Christmas Tree Cookies

This Christmas Tree Cookie Cutter is #4 of 5 new cookie cutters that I got this Christmas season and I have really been looking forward to using it! I had so many ideas floating around in my head on how to decorate this cookie using royal icing. I knew I didn't want to make a traditional looking tree and I like using lots of color!
I found this method on accident really, searching at Sweetopia to find out how to store royal icing decorated cookies and how long they would keep. It just so happened that Marian had just posted a new video- How to Pipe Lines with Royal Icing. I have been wanting to step up my cookie decorating and have had a problem doing outlines, so I had to check out this video! It is that video that gave me inspiration for these cookies!

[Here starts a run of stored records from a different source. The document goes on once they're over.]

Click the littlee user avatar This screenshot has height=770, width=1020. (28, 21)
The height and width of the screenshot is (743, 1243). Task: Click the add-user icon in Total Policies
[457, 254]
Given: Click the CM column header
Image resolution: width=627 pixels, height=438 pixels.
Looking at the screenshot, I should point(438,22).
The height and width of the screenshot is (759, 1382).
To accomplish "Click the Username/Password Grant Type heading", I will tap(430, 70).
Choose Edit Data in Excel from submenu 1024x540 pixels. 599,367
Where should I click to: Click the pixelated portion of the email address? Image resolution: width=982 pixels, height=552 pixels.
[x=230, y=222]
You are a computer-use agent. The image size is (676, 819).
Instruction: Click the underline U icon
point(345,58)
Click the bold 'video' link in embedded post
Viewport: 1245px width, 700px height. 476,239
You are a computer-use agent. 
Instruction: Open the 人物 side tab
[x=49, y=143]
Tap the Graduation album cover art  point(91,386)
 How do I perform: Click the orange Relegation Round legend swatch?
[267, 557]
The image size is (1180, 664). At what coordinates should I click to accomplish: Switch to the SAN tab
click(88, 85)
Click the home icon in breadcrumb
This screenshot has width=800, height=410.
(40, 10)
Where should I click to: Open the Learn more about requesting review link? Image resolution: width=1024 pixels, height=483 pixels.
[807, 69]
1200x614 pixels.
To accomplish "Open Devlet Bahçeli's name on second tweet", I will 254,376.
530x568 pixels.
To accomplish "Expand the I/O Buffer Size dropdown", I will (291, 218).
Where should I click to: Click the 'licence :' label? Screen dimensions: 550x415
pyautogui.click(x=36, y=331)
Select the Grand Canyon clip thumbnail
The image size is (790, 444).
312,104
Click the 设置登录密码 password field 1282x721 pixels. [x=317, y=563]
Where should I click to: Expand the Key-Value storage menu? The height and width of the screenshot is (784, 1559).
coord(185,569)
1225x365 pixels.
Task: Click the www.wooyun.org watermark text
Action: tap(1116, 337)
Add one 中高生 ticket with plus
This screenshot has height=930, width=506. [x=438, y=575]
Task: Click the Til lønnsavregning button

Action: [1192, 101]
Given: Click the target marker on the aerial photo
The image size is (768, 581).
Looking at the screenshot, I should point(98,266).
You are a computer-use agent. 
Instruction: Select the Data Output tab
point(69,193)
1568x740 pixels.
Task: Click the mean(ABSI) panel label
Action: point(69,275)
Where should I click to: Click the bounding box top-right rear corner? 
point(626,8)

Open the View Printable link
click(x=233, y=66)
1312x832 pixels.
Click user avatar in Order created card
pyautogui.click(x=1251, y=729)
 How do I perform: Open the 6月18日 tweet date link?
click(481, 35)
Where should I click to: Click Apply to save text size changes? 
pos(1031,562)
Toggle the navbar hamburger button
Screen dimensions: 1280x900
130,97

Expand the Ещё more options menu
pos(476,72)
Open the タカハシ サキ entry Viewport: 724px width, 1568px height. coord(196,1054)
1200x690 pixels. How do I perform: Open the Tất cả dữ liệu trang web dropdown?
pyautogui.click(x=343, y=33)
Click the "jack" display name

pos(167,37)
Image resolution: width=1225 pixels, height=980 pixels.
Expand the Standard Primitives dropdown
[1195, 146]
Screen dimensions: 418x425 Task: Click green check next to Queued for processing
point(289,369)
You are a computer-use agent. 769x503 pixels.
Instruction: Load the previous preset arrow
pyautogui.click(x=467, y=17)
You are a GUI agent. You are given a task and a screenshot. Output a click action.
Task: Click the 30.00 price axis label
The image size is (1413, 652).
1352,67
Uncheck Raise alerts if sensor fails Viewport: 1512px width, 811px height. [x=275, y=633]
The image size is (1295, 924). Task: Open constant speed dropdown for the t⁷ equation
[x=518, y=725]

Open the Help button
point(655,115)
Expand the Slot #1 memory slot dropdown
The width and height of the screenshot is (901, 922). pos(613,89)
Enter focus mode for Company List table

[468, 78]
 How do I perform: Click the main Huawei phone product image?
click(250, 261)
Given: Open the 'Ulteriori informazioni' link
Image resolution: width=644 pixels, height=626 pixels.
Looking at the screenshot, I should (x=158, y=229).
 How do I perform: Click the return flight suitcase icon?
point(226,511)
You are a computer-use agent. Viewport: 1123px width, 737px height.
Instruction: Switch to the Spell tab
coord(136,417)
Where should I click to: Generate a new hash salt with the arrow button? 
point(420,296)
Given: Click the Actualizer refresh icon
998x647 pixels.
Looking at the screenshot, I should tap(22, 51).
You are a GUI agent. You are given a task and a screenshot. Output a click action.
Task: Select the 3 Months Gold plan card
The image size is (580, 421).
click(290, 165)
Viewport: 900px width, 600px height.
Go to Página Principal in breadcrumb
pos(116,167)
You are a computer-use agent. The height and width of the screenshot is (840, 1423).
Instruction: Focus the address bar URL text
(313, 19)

I started with the pink set of cookies and a size 2 tip, since I didn't have a size 1.5.  My icing was a runnier consistency since I had mixed what I used to flood the cookies back with the thicker icing. I switched to size 1 and still found the icing a little too thin and wanting to bleed out when it hit the cookie, so returned the icing to the bowl to tighten it up a bit. It piped out beautifully after that. Unfortunately, being first, the pink cookies suffered a little.
I moved on to the purple set of cookies and discovered the loops weren't quite working for me with this icing still, so decided to cut my losses and stop with the loops for now. I love the lines and the polka dots and continued that theme on the teal cookies as well.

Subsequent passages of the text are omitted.